> **GIVEN EXERCISE**
Turn the lines from the start of the records up to and including the line with "will click(x=536, y=854)." into a numbered list, omitting any blank lines.

Element and text location data
.....
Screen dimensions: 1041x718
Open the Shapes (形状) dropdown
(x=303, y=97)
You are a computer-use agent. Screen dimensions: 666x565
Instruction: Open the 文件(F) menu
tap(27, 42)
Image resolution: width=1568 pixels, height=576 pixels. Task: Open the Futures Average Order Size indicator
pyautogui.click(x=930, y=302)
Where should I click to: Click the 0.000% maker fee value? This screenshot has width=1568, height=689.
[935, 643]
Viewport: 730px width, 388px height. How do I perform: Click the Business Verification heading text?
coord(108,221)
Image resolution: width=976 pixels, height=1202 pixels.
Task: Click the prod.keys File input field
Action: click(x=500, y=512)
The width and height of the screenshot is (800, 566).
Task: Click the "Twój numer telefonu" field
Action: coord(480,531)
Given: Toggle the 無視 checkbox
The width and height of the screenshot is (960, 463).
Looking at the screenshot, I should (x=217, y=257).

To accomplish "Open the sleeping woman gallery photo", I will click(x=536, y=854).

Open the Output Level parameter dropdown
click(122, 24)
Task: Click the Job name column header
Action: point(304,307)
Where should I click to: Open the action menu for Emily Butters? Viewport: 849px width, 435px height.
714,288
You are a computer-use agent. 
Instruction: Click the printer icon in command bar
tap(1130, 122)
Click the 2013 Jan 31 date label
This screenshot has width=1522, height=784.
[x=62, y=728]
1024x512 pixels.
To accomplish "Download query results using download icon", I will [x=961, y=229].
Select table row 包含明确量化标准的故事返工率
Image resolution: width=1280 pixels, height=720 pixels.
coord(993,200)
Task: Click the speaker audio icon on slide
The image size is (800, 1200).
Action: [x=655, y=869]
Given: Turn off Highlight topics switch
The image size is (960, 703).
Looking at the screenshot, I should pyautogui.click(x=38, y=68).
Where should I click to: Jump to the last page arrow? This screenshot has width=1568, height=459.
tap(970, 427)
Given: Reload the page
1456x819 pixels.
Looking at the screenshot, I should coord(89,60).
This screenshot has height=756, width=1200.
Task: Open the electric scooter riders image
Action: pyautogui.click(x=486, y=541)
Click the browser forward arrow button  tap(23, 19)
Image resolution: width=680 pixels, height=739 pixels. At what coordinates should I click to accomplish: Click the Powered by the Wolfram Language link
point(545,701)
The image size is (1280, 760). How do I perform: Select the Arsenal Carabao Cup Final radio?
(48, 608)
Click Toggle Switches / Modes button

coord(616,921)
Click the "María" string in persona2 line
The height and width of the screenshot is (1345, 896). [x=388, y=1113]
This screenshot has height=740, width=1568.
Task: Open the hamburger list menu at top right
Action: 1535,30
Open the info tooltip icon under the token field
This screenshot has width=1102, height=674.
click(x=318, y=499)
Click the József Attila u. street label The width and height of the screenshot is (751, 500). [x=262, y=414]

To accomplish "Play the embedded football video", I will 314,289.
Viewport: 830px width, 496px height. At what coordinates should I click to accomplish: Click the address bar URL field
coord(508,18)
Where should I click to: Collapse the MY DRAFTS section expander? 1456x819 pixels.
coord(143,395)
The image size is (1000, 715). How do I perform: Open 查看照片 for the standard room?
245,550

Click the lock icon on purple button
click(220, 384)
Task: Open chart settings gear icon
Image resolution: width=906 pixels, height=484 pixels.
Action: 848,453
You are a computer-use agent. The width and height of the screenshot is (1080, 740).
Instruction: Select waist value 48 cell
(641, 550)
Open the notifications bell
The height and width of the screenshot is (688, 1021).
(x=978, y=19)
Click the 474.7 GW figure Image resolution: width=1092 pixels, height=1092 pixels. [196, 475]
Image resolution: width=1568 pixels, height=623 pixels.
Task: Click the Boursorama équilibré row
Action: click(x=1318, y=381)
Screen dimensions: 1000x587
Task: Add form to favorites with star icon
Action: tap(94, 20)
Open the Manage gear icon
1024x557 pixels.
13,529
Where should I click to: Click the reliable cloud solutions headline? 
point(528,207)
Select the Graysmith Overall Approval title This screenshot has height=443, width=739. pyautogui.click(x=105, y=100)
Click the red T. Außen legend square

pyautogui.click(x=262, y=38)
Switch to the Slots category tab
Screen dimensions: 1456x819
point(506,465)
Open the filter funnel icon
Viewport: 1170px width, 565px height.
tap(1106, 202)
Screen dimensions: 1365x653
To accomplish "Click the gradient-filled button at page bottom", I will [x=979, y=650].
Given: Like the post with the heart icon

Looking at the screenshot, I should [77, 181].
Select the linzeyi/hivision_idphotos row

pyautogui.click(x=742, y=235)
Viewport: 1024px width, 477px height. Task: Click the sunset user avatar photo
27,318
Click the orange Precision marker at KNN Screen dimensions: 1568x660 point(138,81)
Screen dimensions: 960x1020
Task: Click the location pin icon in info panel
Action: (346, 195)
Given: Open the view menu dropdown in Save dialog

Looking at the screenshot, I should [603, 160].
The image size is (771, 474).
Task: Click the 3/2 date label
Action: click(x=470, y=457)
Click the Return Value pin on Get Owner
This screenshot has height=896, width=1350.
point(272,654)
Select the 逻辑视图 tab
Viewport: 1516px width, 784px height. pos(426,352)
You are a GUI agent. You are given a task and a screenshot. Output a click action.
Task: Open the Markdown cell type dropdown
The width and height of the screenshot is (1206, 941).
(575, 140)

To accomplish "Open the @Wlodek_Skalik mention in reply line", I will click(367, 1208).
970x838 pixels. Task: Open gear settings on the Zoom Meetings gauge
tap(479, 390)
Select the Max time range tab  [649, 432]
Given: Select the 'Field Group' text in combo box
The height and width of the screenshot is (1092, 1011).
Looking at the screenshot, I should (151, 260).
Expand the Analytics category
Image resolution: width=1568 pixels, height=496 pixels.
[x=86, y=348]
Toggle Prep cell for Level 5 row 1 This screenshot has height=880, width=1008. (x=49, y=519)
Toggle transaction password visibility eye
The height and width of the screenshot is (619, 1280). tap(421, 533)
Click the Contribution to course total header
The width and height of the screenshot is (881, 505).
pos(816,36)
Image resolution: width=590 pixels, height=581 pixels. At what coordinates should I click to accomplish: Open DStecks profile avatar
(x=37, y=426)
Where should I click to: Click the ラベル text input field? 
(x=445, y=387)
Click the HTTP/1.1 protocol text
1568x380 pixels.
.....
> **SOLUTION TO THIS PROBLEM**
1. Screen dimensions: 1041x718
2. Open the Shapes (形状) dropdown
3. (x=303, y=97)
4. You are a computer-use agent. Screen dimensions: 666x565
5. Instruction: Open the 文件(F) menu
6. tap(27, 42)
7. Image resolution: width=1568 pixels, height=576 pixels. Task: Open the Futures Average Order Size indicator
8. pyautogui.click(x=930, y=302)
9. Where should I click to: Click the 0.000% maker fee value? This screenshot has width=1568, height=689.
10. [935, 643]
11. Viewport: 730px width, 388px height. How do I perform: Click the Business Verification heading text?
12. coord(108,221)
13. Image resolution: width=976 pixels, height=1202 pixels.
14. Task: Click the prod.keys File input field
15. Action: click(x=500, y=512)
16. The width and height of the screenshot is (800, 566).
17. Task: Click the "Twój numer telefonu" field
18. Action: coord(480,531)
19. Given: Toggle the 無視 checkbox
20. The width and height of the screenshot is (960, 463).
21. Looking at the screenshot, I should (x=217, y=257).
22. To accomplish "Open the sleeping woman gallery photo", I will click(x=536, y=854).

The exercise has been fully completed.